Brunoro pressiona para colocar “sócio” Luxemburgo no Palmeiras

Bicheiros, negociatas, documentos falsos: saiba como V(W)anderlei(y) Luxemburgo está pegando dinheiro do Flamengo

Poucas vezes o Palmeiras esteve em situação tão delicada em sua gloriosa história de vida, seja no futebol ou administrativamente, fruto de sucessivas administrações lesivas ao clube, marcadas quando não pela incompetência, por atos de malandragem.

O Verdão deve as calças a seu atual presidente, que, apesar da boa vontade em ajudar nas finanças, acaba por tapar o sol com a peneira, dando ao clube a falsa ilusão de controle no caixa, que, na verdade, beira a catástrofe.

Paulo Nobre tem ainda a difícil tarefa de lidar, por erro próprio, com as más escolhas que realizou para compor sua diretoria e demais “aspones”.

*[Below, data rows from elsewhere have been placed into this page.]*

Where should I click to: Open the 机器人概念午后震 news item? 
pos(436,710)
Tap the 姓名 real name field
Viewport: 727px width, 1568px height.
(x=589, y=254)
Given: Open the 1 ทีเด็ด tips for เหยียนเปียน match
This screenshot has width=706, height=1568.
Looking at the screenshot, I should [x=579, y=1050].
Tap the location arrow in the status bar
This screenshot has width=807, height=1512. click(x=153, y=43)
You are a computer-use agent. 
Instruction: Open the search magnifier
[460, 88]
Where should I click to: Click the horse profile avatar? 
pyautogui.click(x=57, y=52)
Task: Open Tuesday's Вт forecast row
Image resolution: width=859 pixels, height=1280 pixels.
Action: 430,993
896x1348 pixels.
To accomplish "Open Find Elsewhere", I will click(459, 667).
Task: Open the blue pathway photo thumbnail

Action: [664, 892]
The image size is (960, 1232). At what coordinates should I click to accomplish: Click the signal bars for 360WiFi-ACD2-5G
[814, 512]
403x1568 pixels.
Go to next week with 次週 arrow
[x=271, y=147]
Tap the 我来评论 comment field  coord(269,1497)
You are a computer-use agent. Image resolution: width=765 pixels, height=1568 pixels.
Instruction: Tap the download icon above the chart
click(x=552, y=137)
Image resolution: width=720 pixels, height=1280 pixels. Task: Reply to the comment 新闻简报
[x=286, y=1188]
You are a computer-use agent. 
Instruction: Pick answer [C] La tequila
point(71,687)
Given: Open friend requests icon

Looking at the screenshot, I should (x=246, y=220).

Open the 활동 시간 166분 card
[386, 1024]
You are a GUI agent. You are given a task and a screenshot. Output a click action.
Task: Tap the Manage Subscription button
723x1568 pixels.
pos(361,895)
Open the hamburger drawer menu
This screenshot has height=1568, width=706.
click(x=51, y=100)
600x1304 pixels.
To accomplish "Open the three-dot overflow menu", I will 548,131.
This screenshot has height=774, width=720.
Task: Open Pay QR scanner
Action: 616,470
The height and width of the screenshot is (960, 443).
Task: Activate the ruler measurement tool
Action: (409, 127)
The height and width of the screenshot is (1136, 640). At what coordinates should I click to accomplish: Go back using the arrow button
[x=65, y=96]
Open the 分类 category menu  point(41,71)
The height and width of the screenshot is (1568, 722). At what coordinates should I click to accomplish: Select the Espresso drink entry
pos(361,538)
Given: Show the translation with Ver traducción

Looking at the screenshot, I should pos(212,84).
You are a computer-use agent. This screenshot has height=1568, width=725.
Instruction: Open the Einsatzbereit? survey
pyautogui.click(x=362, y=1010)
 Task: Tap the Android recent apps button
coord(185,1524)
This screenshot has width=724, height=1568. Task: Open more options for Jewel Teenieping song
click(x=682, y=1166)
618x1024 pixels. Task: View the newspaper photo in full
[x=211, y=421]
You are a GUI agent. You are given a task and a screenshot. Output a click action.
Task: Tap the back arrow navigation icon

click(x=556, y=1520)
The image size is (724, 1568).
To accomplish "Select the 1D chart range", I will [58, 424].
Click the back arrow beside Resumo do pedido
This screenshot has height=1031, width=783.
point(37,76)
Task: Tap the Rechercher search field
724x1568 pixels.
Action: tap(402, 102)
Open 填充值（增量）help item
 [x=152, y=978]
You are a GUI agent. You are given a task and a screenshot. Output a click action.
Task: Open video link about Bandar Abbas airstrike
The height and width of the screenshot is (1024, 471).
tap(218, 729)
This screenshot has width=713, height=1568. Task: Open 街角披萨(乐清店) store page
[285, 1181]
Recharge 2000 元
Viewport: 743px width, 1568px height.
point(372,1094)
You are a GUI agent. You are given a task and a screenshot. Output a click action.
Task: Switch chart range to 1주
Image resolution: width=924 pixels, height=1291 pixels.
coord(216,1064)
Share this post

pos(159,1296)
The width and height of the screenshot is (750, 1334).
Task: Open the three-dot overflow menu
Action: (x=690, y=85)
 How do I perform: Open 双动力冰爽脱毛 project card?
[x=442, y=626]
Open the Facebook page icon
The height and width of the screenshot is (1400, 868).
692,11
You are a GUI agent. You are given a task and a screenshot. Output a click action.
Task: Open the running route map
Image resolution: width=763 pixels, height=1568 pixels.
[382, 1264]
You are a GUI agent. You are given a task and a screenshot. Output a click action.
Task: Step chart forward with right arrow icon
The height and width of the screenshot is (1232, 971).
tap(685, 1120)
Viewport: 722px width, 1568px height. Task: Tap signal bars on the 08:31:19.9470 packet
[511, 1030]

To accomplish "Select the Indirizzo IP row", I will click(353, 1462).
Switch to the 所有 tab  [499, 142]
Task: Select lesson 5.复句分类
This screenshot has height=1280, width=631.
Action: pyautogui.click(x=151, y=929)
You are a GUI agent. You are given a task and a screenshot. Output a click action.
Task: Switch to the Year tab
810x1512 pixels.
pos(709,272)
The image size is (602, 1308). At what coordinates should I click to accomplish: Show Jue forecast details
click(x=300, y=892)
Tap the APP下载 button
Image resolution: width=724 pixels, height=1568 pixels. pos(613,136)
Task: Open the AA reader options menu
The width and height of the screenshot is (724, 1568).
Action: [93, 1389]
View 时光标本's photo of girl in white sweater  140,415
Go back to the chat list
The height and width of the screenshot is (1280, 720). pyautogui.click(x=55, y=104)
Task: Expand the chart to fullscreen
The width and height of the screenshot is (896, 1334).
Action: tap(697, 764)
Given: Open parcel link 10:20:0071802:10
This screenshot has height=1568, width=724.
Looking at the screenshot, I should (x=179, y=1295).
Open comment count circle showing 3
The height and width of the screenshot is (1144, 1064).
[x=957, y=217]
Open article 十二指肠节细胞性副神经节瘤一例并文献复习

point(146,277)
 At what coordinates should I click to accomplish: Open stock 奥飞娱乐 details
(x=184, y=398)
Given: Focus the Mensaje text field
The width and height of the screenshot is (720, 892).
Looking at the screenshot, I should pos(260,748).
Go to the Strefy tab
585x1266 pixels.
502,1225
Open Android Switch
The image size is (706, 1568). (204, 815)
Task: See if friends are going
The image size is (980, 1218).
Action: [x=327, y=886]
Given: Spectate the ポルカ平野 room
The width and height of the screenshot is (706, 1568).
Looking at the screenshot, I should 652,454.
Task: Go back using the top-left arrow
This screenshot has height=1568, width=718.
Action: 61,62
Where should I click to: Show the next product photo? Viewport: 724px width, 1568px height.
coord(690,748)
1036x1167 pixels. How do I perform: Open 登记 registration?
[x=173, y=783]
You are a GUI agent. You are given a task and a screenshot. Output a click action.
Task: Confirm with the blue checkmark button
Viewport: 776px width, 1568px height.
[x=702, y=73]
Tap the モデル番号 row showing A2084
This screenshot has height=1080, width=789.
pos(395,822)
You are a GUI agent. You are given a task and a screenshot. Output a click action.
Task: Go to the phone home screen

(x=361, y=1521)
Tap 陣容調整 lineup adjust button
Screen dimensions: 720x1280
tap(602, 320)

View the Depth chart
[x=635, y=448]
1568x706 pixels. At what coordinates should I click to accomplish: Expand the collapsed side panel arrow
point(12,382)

O clube possui um departamento de comunicação ineficiente, gerido por um torcedor fanático do Corinthians, além de ex-funcionário da MSI, ligados a um departamento de marketing que não consegue, em pleno ano de centenário palestrino, sequer organizar uma quermesse para comemoração.

Porém, é no futebol que a coisa tende a comprometer todos os outros setores alviverdes.

O equívoco em dar um cargo a José Carlos Brunoro, e, apesar de tantas evidências de “malandragens”, mante-lo com poder, pode gerar bem mais do que “apenas” o terceiro rebaixamento da equipe no Brasileirão.

O dirigente, sócio de V(W)anderlei(y) Luxemburgo, trabalha, nos bastidores, arduamente para trazer o amigo de volta ao Palestra Itália.

Incita conselheiros, planta notinhas na imprensa, e trabalha até uma imagem (falsa) de humildade no treinador.

Diz que Luxa aceitaria um contrato de produtividade para voltar a dirigir o Palmeiras.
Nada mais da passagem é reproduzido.